Michigan Attorney General Granholm Files Charges in Three Identity Theft Cases

Apr 11, 2001, 01:00 ET from Office of the Michigan Attorney General

    LANSING, Mich., April 11 /PRNewswire/ -- Attorney General Jennifer M.
 Granholm today announced that her High Tech Crime Unit has filed felony
 criminal charges against three Michigan individuals accused of stealing the
 identities of other people in order to illegally establish credit card
 accounts and purchase merchandise.  In two of the cases, the defendants are
 accused of using their home computers to illegally apply for credit or to make
 their purchases.  In the third, the defendant is accused of obtaining personal
 identity information from medical and other records he observed shoppers drop
 at a Detroit shopping center.
     Granholm said:  "Unfortunately, our Internet age is quickly giving rise to
 the identity theft age.  Because it's so much easier to shop, bank, or access
 your medical records on-line, it's also much easier for a crook to steal that
 information.  With fewer and fewer face-to-face interactions with a bank
 teller or a store clerk, it's also becoming easier for those crooks to use
 that information without your knowledge.  Would-be identity thieves should
 know, however, that this is not the 'perfect crime'; law enforcement is
     Granholm added:  "This is one of those crimes where the best defense is a
 good offense.  Treat your personal information like you would your personal
 diary -- store it securely, don't share it with a stranger unless you have to,
 and if you do share it, be sure you know what it's being used for."
     In the first case, John Hammond, age 36 of St. Joseph, is charged with one
 count each of knowingly stealing a credit card without the owner's consent, of
 illegally using the card without the owner's consent, and of using a computer
 to commit a crime.  Hammond's charges were filed in 5th District Court in
 St. Joseph.
     According to the complaint, on January 29, 2001, St. Joseph Township
 police received a complaint alleging that a citizen's credit card had been
 used, without consent, to make two on-line purchases of golf equipment for
 $1,647.  Working with the local police, investigators from the Attorney
 General's High Tech Crime Unit were able to track the purchases back to an
 Internet account and phone number registered to Michelle Hammond of
 St. Joseph.  John Hammond later admitted to police and investigators that he
 had taken the credit card while working at the citizen's home and had later
 used it to make the on-line golf purchases.

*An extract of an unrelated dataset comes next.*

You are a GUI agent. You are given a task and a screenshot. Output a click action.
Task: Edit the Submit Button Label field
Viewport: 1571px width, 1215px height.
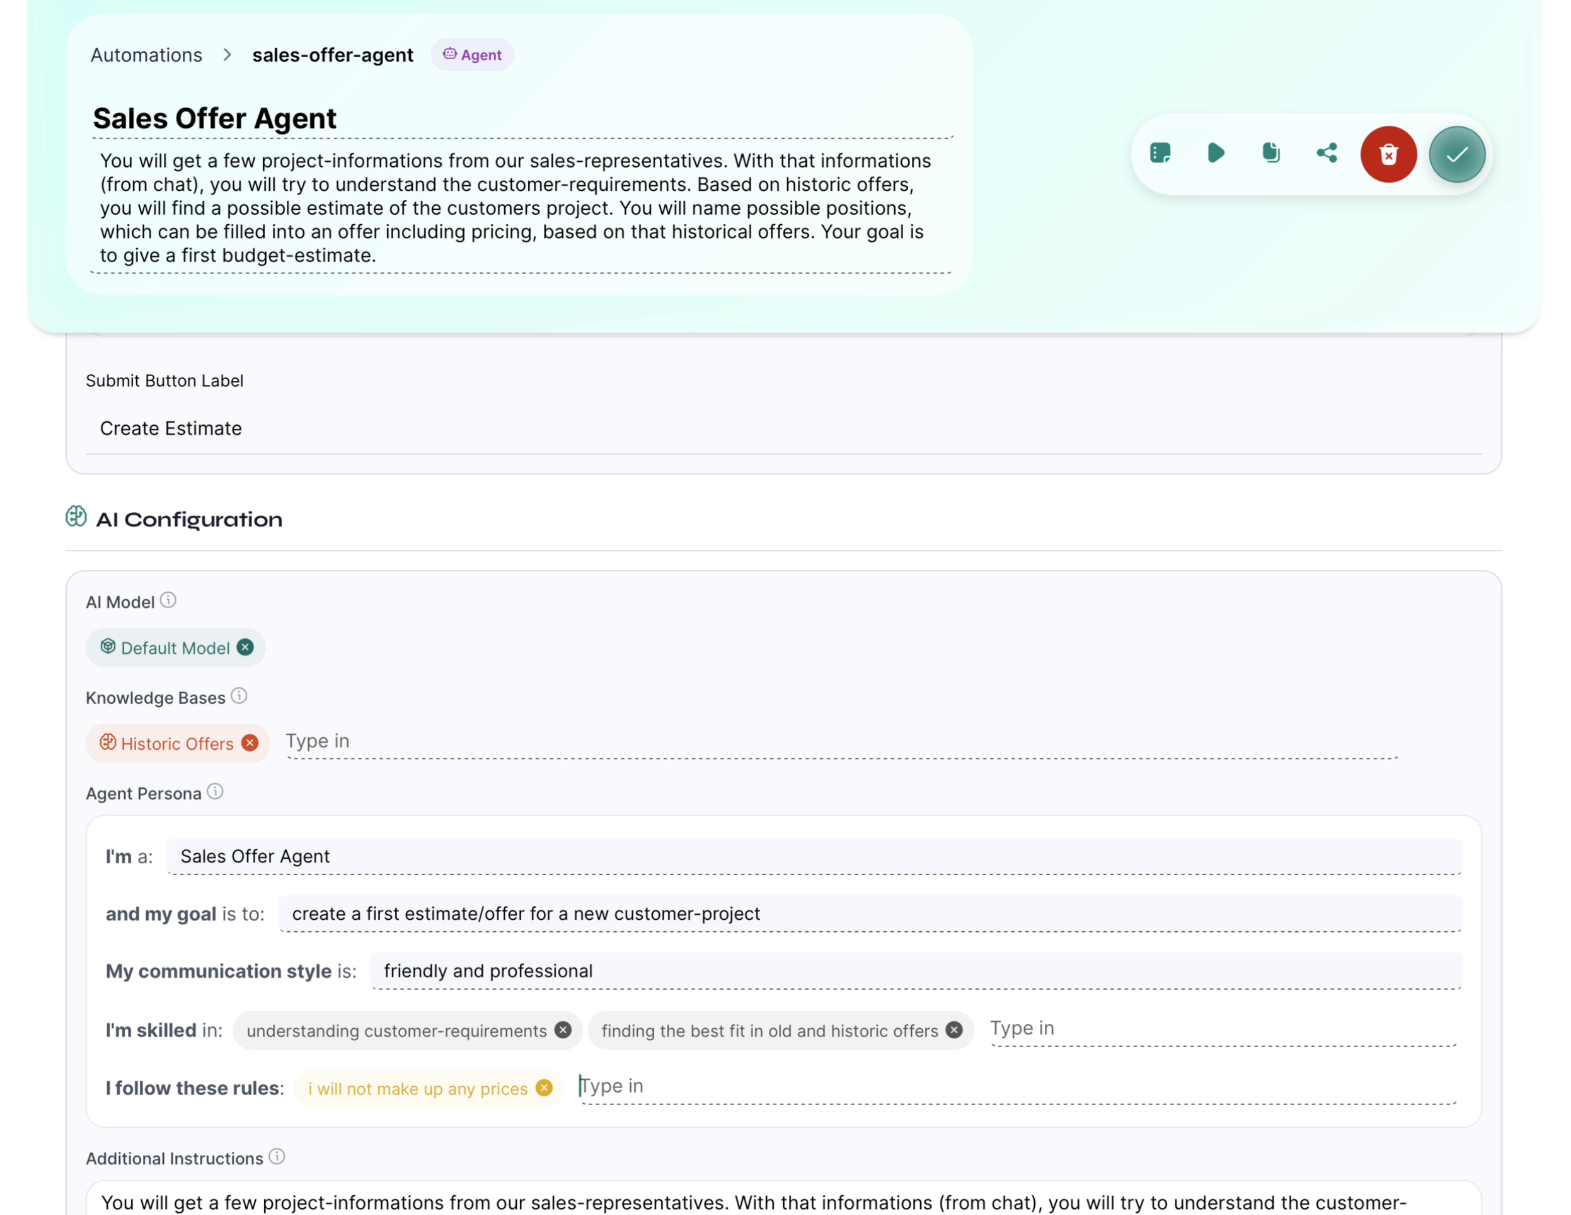[782, 428]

     In the second case, Tezanne Edwina Barber, age 34 of Romulus, is charged
 with five counts of applying for credit in another's name and one count of
 using a computer to commit fraud.  Barber's charges were filed in 34th
 District Court in Romulus.
     The complaint alleges that, between November 1999 and May 2000, Barber
 used the name and social security numbers of nine individuals with whom she
 had previously worked at MediaOne and Control Data Processing, a temporary
 employment agency.  Barber allegedly then used the names and social security
 numbers to apply for fraudulent credit accounts with various banks and
 retailers.  In each instance, Barber used her home computer to apply for the
 credit; she eventually used the credit accounts to make purchases totaling
 more than $1,900.
     In the final case, Darryl Carswell, age 35 of Detroit, is charged with two
 counts of applying for credit in another's name, two counts of using another's
 credit card without their consent, and one count of being a habitual felony
 offender.  Carswell had previously been convicted of carrying a concealed
 weapon without a license, a felony.  Carswell's charges were filed in 36th
 District Court in Detroit.
     Carswell is accused of applying for and receiving credit cards in the
 names of people other than himself.  On November 3, 2000, Carswell accepted
 delivery of an American Express card in the name of one of the victims.

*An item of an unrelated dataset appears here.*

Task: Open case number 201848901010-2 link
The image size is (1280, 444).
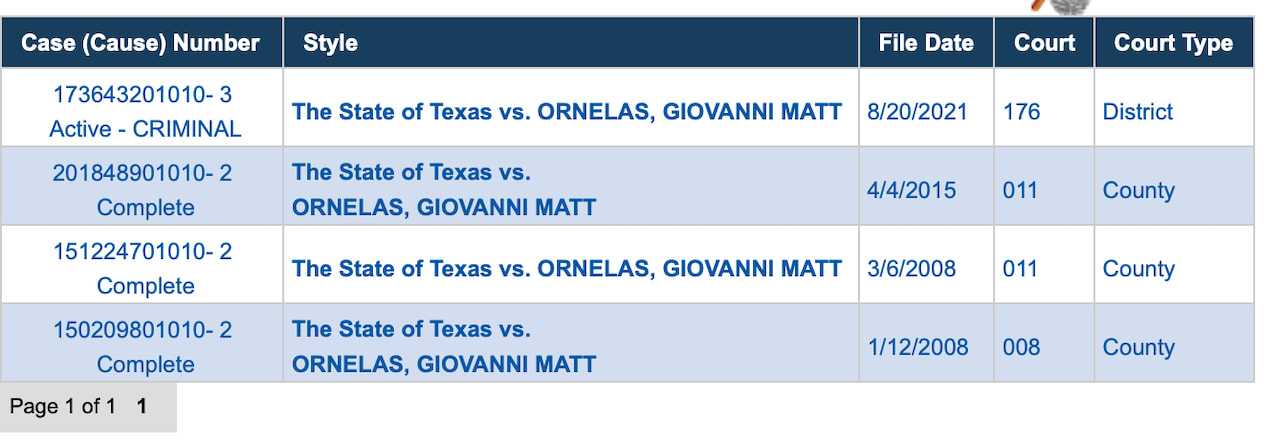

 According to U.S. Postal Inspectors, Carswell identified himself as the victim
 upon receipt of the card.  After receiving the card, Carswell admitted to
 using his cell phone to apply for American Express, Visa, and JC Penney credit
 cards in the names of others.  Carswell allegedly used the credit cards to buy
 ping-pong tables and other gaming tables for his Detroit residence.  Carswell
 admitted to Attorney General investigators that he obtained the personal
 information necessary to apply for the credit cards when he picked up medical
 and other personal records dropped by shoppers at a Detroit-area shopping
     Granholm added:  "I'd like to thank the United States Postal Inspection
 Service, the Detroit Police Department, the St. Joseph Township Police
 Department, the Romulus Police Department, and the Michigan State Police
 Computer Crimes Unit for their expertise and assistance in all of these cases.

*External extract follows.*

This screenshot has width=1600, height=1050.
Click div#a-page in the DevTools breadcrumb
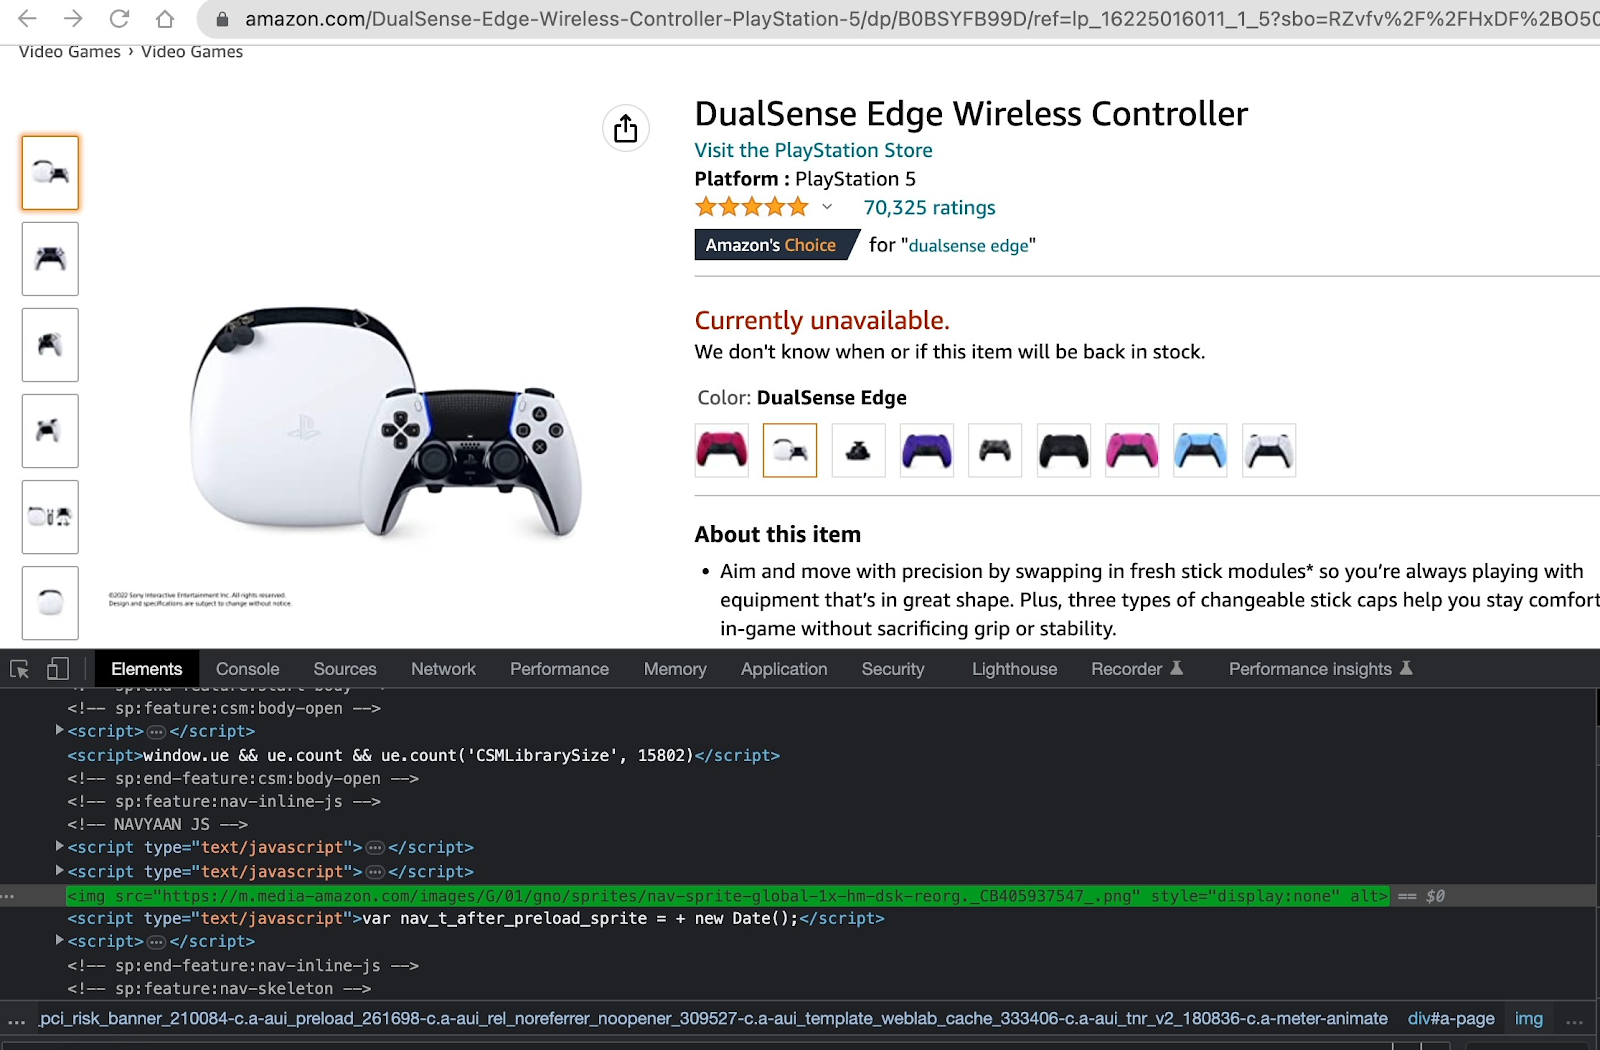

 These kinds of partnerships symbolize the way crime will be prevented and
 fought in the future."
     The penalties for the charges in these cases are as follows:
     * stealing a financial device - 4 years in prison and/or a $2,000 fine;
     * illegal use of a financial device - 4 years in prison and/or a $2,000
     * unauthorized credit application - 4 years in prison and/or a $2,500
     * using a computer to commit a crime - 7 years in prison and/or a $5,000
     * habitual felony offender - 1 1/2 times the maximum sentence on the
       primary offense.
     A criminal charge is merely an accusation, and the defendant is presumed
 innocent until and unless proven guilty.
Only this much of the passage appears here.